*** Opening of Data ***

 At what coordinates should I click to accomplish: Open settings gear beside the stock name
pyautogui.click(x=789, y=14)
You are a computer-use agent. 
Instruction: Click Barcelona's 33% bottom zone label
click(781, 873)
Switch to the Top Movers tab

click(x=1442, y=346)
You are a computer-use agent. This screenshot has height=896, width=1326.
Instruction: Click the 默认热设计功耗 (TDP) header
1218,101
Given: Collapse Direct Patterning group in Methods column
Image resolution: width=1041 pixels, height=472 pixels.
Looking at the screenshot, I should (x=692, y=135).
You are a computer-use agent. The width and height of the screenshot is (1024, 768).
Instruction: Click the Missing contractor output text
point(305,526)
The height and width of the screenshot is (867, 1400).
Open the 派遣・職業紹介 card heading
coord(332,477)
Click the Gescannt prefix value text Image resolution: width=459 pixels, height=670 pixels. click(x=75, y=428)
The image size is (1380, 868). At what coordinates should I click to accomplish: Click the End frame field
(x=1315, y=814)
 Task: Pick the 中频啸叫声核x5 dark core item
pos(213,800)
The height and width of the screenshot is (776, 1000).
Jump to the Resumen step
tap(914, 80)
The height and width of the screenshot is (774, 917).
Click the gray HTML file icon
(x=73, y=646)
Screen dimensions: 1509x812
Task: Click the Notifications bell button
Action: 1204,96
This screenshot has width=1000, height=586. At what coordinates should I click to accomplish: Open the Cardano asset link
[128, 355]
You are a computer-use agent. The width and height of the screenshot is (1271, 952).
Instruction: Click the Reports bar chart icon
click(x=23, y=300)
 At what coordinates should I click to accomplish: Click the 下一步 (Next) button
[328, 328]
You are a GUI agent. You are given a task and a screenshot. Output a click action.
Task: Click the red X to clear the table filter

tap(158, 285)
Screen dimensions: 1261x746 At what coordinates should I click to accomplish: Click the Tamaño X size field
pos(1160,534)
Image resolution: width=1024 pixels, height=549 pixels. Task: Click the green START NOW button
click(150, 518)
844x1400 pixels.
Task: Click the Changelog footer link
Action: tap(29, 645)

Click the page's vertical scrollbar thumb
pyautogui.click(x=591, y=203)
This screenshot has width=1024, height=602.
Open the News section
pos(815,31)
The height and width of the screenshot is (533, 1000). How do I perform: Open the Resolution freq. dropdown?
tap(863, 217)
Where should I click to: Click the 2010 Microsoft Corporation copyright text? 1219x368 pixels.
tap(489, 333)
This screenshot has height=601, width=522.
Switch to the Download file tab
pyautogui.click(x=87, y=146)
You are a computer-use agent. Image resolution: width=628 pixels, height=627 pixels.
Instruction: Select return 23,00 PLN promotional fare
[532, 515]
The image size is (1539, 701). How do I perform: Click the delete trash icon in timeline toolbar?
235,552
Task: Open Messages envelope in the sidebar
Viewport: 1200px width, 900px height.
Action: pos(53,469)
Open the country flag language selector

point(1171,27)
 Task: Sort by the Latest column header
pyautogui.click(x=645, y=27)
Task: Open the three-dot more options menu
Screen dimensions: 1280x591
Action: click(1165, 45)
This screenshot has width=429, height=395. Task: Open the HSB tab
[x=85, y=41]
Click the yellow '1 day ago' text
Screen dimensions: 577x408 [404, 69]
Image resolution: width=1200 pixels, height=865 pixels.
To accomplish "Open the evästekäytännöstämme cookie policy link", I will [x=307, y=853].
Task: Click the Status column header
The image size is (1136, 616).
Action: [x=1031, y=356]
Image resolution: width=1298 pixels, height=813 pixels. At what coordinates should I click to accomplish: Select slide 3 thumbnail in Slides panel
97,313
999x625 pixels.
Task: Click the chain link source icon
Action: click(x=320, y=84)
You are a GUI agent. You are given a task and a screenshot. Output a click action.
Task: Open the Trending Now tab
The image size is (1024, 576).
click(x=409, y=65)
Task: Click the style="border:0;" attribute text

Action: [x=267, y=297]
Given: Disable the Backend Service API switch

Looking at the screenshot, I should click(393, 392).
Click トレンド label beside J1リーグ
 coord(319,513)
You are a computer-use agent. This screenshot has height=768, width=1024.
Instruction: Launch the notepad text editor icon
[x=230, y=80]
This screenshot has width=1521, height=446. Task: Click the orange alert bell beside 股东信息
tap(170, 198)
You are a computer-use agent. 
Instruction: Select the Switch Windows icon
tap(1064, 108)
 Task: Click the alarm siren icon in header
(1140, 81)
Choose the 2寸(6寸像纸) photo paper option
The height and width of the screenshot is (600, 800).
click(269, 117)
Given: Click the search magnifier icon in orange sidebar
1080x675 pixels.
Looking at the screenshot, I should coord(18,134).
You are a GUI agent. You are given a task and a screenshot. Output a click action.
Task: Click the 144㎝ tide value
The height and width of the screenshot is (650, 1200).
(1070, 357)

*** Close of Data ***

- **Task details**: Exactly reproduce the lines of the data above that run from the line containing "has height=768, width=1024." through the final one.

- **Response area**:
You are a computer-use agent. This screenshot has height=768, width=1024.
Instruction: Launch the notepad text editor icon
[x=230, y=80]
This screenshot has width=1521, height=446. Task: Click the orange alert bell beside 股东信息
tap(170, 198)
You are a computer-use agent. 
Instruction: Select the Switch Windows icon
tap(1064, 108)
 Task: Click the alarm siren icon in header
(1140, 81)
Choose the 2寸(6寸像纸) photo paper option
The height and width of the screenshot is (600, 800).
click(269, 117)
Given: Click the search magnifier icon in orange sidebar
1080x675 pixels.
Looking at the screenshot, I should coord(18,134).
You are a GUI agent. You are given a task and a screenshot. Output a click action.
Task: Click the 144㎝ tide value
The height and width of the screenshot is (650, 1200).
(1070, 357)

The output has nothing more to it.